First, drill out the two small rivets and then pry the case apart. As you pry the case apart you'll notice these small little plastic rods protrude up through the case cover. These rods are then "mushroomed" with heat through the upper case and then sealed with some kind of silicone. When you pry apart the case the "mushroom" head breaks off and the rod remains. You can dig out the silicone and mushroom head with a pick. It comes out very easy. Inside you will find a very small motor and some gear mechanism. Inside of the plastic brush housing, you'll find a small, thin rectangular thermal resistor relay, thingamabob - I'm not sure what its called. This little part is what keeps you from burning up the motor, should you continue to press the switch once the lock has been actuated. This thingamabob wears out over time and will not allow enough signal to get through to the motor to make it work.
THE FIX. Take a small piece of aluminum foil and wrap the "thingamabob". voila! Perfectly working motor!

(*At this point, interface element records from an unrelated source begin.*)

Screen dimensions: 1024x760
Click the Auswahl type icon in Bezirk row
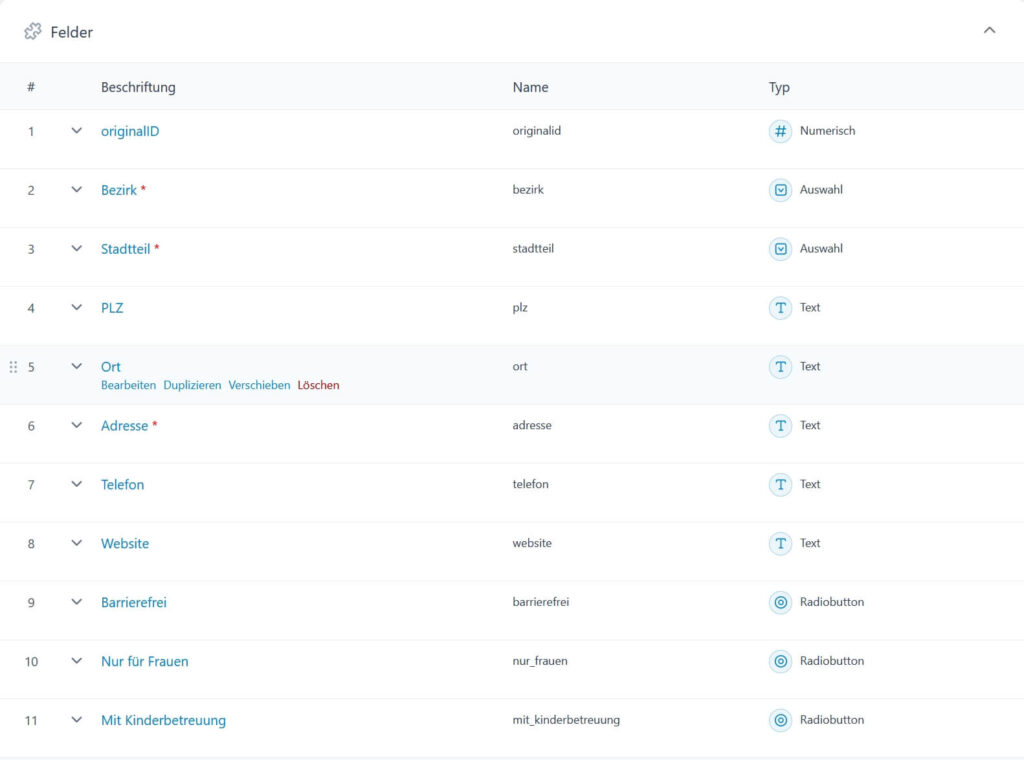coord(780,190)
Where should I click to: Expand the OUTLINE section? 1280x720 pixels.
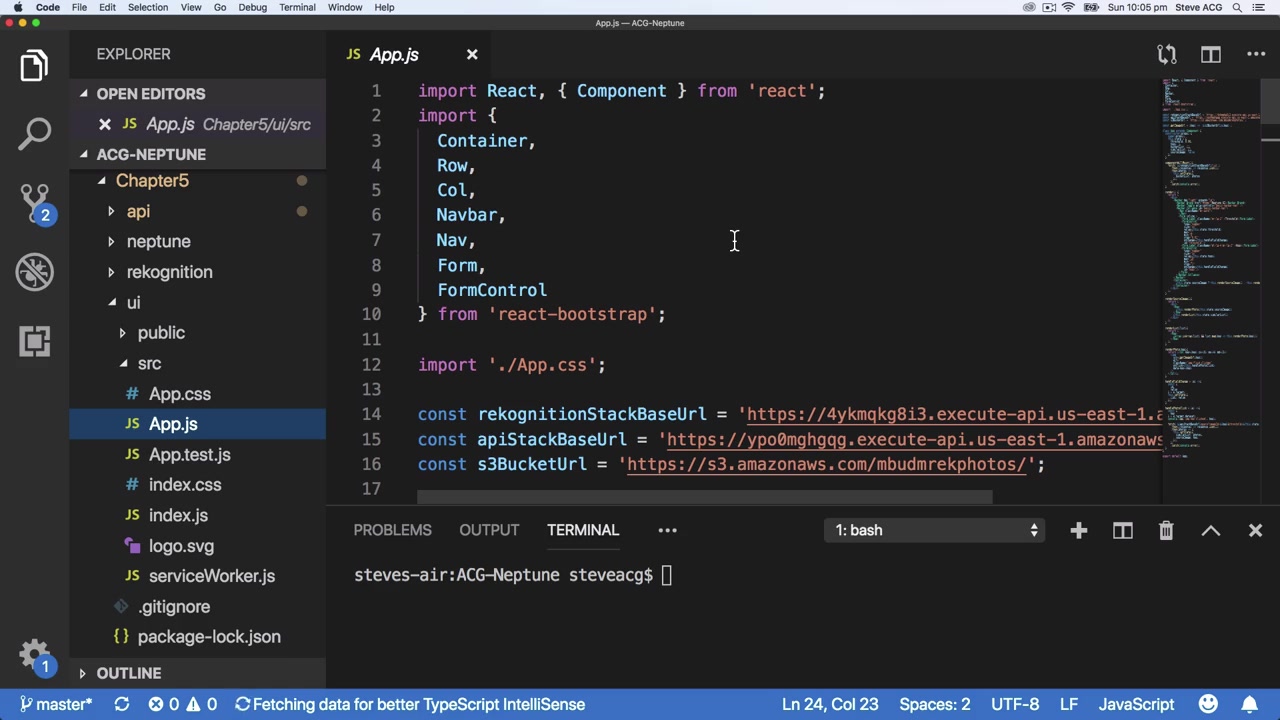click(x=129, y=673)
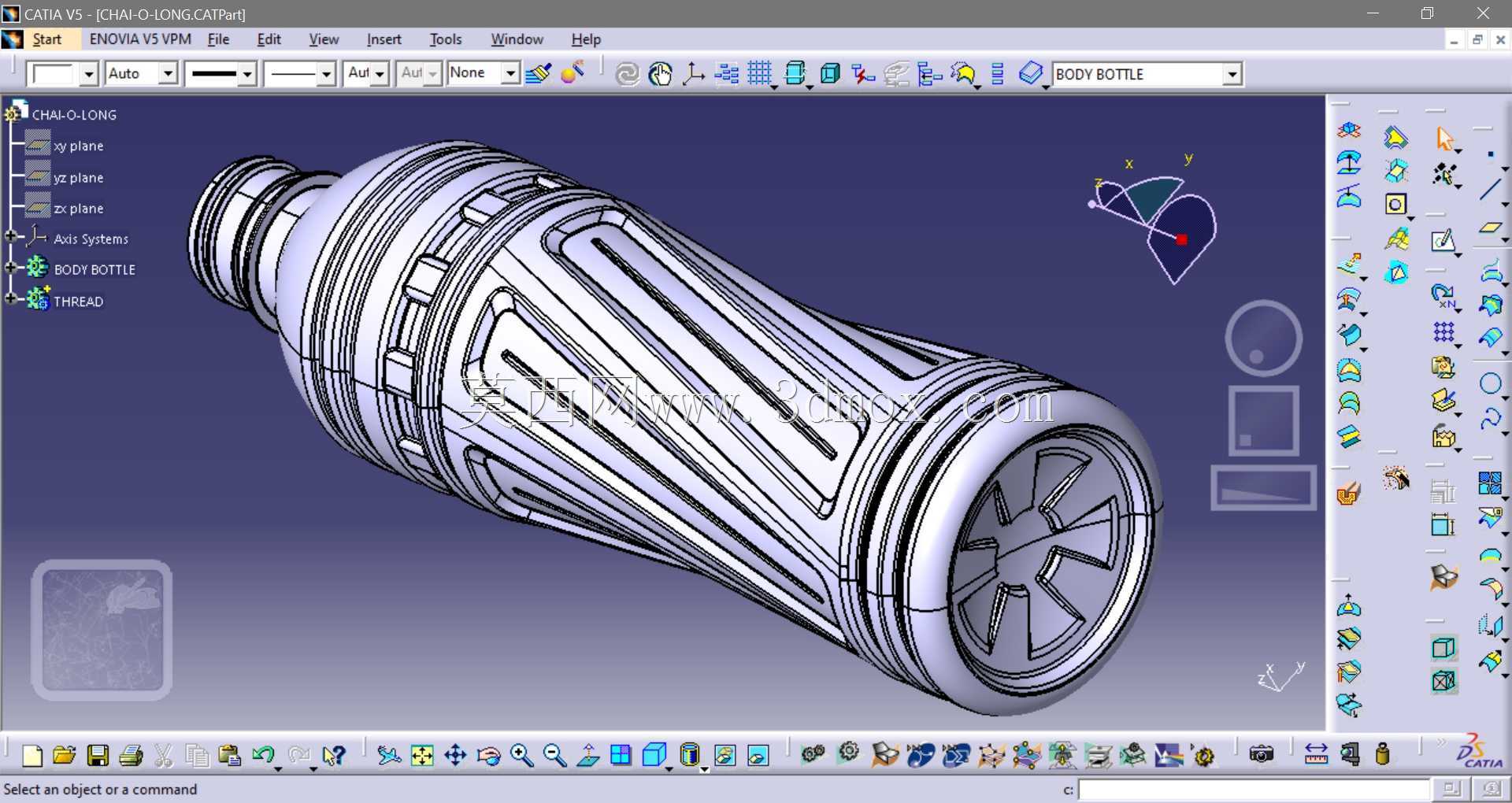
Task: Toggle the Axis System visibility icon
Action: 693,73
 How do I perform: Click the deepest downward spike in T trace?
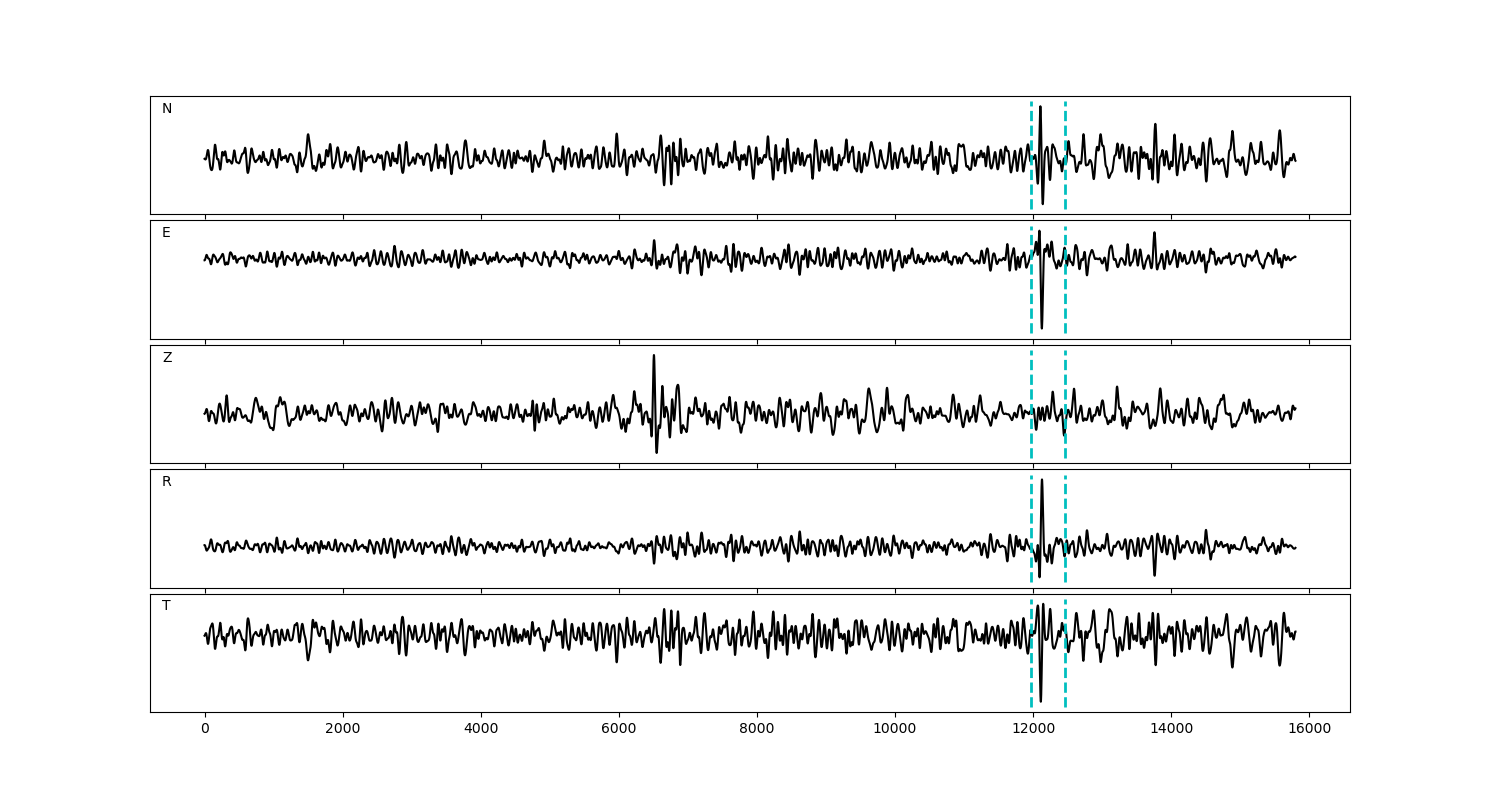pyautogui.click(x=1040, y=699)
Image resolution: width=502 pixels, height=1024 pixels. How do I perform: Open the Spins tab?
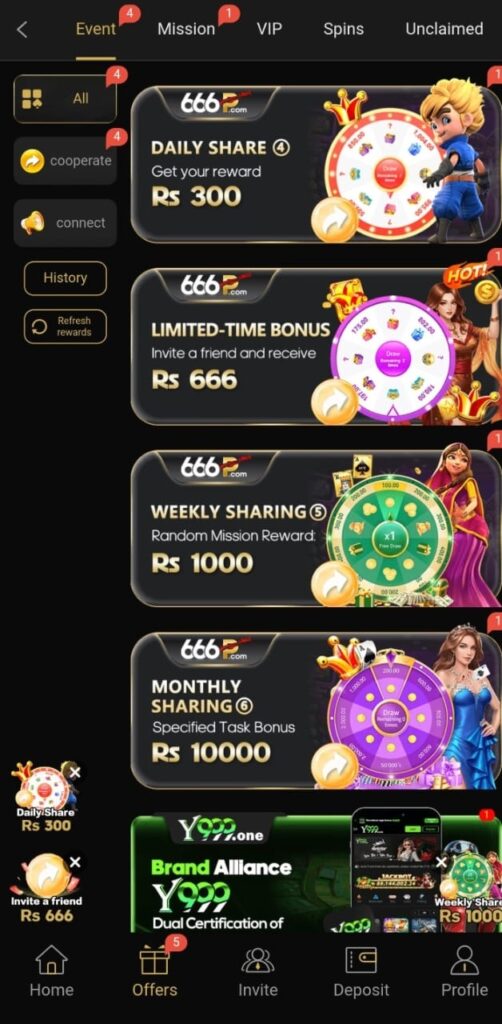tap(344, 29)
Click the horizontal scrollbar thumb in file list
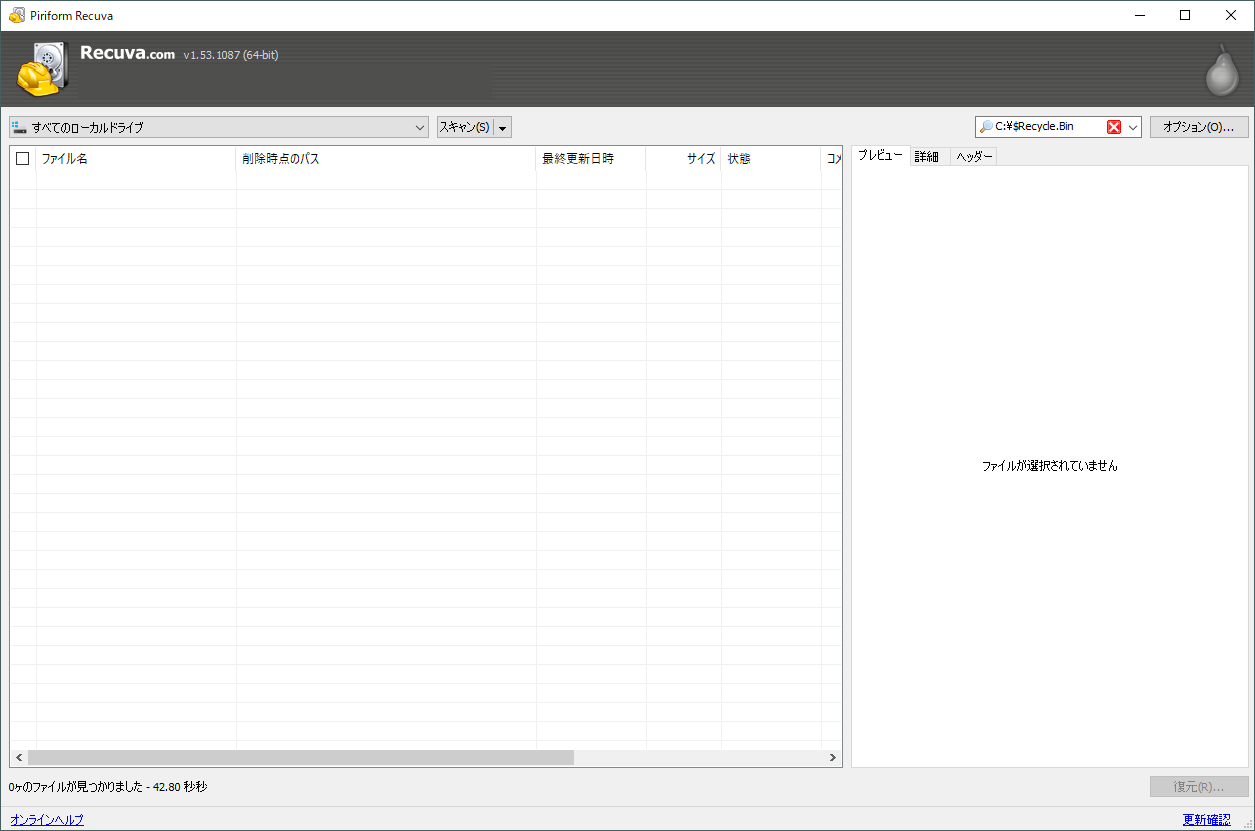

To reasemble it: you cannot glue the unit together as there is a rubber gasket around the perimeter of the case and if you tried to glue the rods into the case, you would not have enough pressure on the two halves of the case to keep the gears in place (these things actually apply a great deal of torque on the case). So what you can do is break off the plastic rods flush with the bottom side of the case and then drill out the bottom case and screw it together. You'll need screws that are the same diameter as the holes in the top of the case to keep it alinged. The screws should not protrude through the back of the unit as some of the mechanism has some pretty close tolerances and a screw sticking through the back would get in the way of these mechanism - this can be remedied with a decent set of wire dikes or a hacksaw. Give it a try, its easier than it may sound!